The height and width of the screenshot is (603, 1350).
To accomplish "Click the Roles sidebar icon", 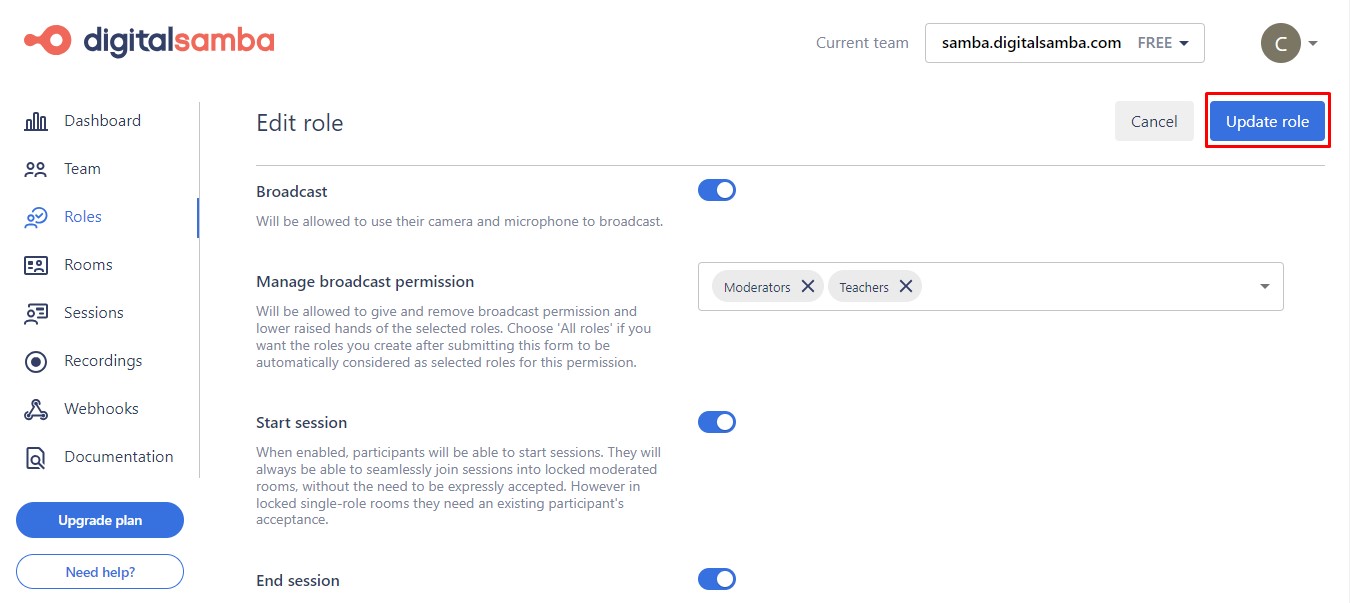I will click(x=36, y=217).
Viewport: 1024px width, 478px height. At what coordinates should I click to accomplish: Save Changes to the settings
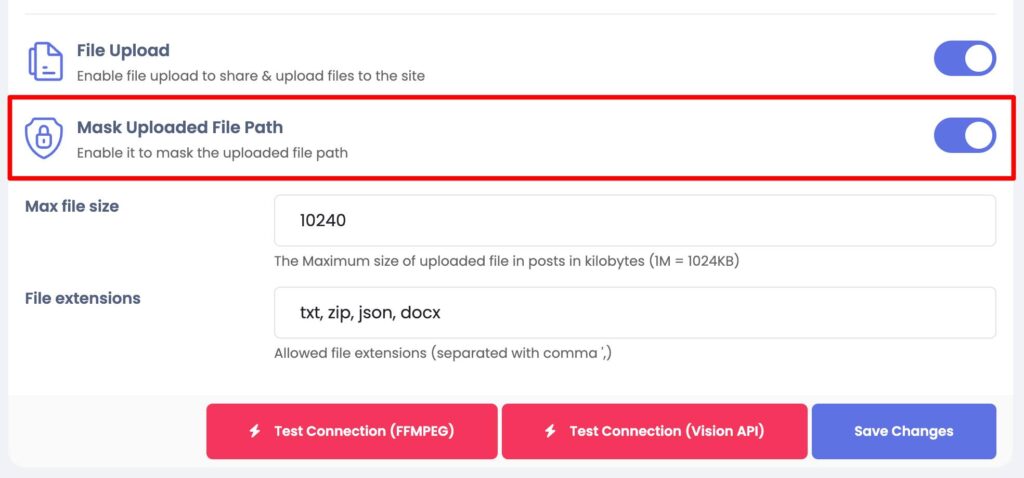pyautogui.click(x=904, y=431)
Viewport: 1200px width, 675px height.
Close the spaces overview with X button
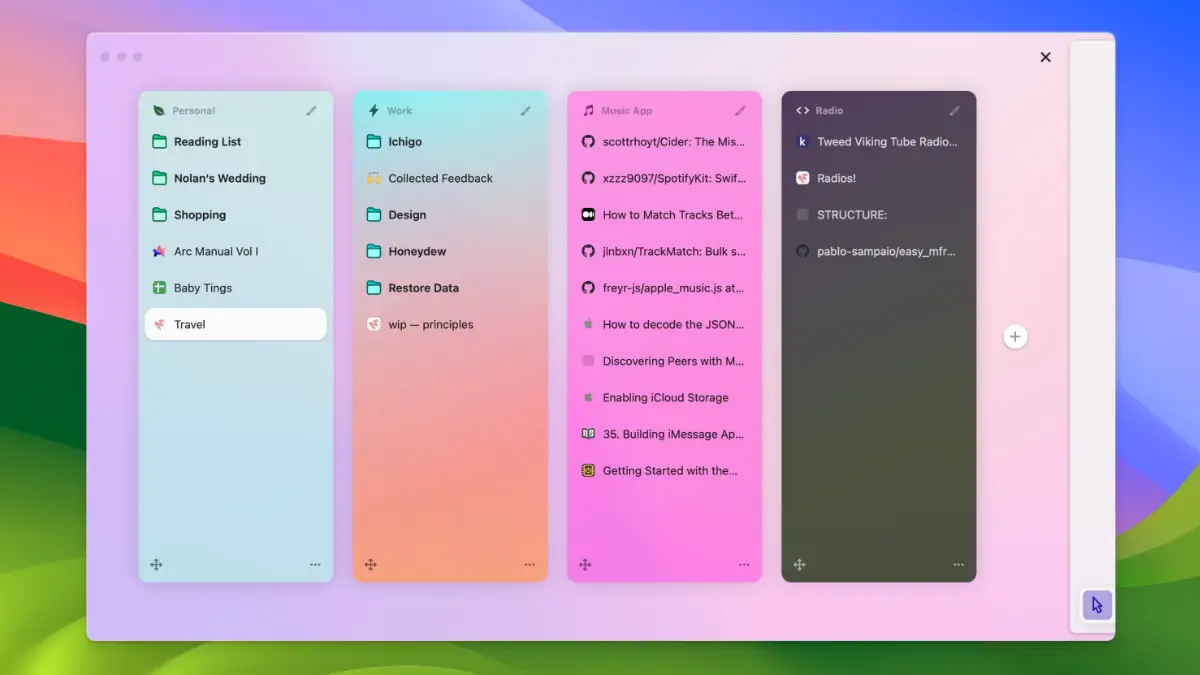click(x=1045, y=57)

···

What to do: Locate "Viewport: 1200px width, 675px height." in the listing above, then print exactly the lines from that line through the final one, omitting all pictures.

Answer section:
Viewport: 1200px width, 675px height.
Close the spaces overview with X button
click(x=1045, y=57)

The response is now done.